Re: the return of the Public Identifier Question (2 cc's deleted)
At 1:35 PM -0500 3/21/97, firstname.lastname@example.org wrote:
> Note: Peter and Eve and Terry and I know what happened when Panorama
> was changed, and how long it took to identify the problem!
As an intentional Windows non-user, I'm afraid I don't know. Care to share
it with us?
>The PUBLIC zealots can simply put PUBLIC IDs in their SYSTEM identifiers,
>and use CATALOG to map them to URLs.
> public:-//Percival//DTD XXX//JP
>is a perfectly valid URL, although there is no widespread resolution
>mechanism for it. You can put that in any XML system identifier.
>Obviously a non-CATALOG XML system wouldn't be able to deal with it,
>so this would *require* all XML systems to handle CATALOG.
I made almost the same suggestion (allow URIs in system IDs instead of
URLs). This would make "urn:fpi:whatever" legitimate. But, for the
practical reason that having a might help simple implementations, adding
PUBLIC had some support. Since I expect that people should use PUBLIC and
SYSTEM as intended (exact functional equivalence) I don't think we need to
worry about the problem of "redundant" addresses resolving to different
values. That's a coding error like many others we can do nothing about --
and like most coding errors, most systems will "do something", with no
guarantee that the results are the same form system to system.

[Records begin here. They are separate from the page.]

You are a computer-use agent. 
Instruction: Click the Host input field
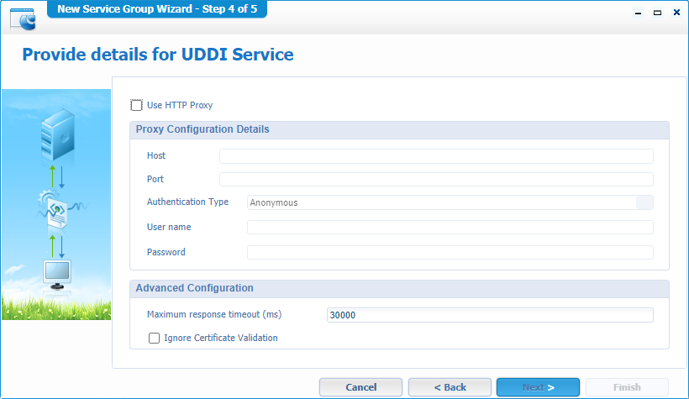click(436, 156)
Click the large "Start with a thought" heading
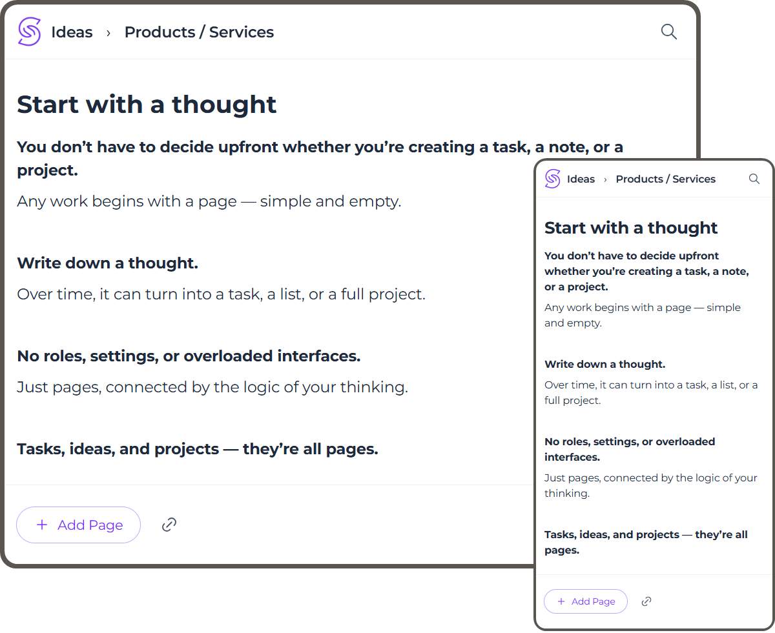Image resolution: width=775 pixels, height=633 pixels. (x=147, y=105)
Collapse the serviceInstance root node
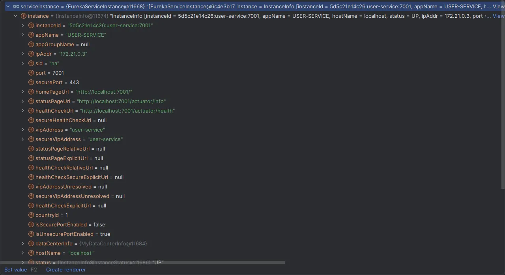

C programmers are not massively inconvenienced by having to avoid
c = c++ + c++;
they just avoid them because the results are unpredictable (by the standard).
so PUBLIC and SYSTEM can be easily worked with by using them correctly.
I also think that mapping system IDs via catalogs will totally trash URL
caching mechnaisms unless we make the catalog into a mandatory starting
point, since different documents might assume different catalogs, and thus
different mappings. Note that if we allow the DOCUMENT extension, mandatory
catalogs provide an elegant solution to DTD and Stylesheet attachment at
the cost of two HTTP requests. This would be unacceptable with http 1.0,
but since 1.1 uses persistent connections, it's not such a problem.
But we still have the problem that with only one ID, we have no fallback
mechanism. And if we use CATALOG to control all pulbic ID resolution, we
don't have an easy way to plug in a distributed name service, like the
NAPTR resolution for URNs that is in final ballot right now.
So, I think that it's not a completely boneheaded idea, but it still leaves
some significant unanswered questions.
Personally, I think any requirement that PUBLIC names be resolved in any
specific way is a problem. (Mandatory catalogs don't necessarily imply
this, as they would be a starting point, and local applications would be
free to ignore their prescribed mappings for PUBLIC IDs if a local copy or
local resolution service were preferable).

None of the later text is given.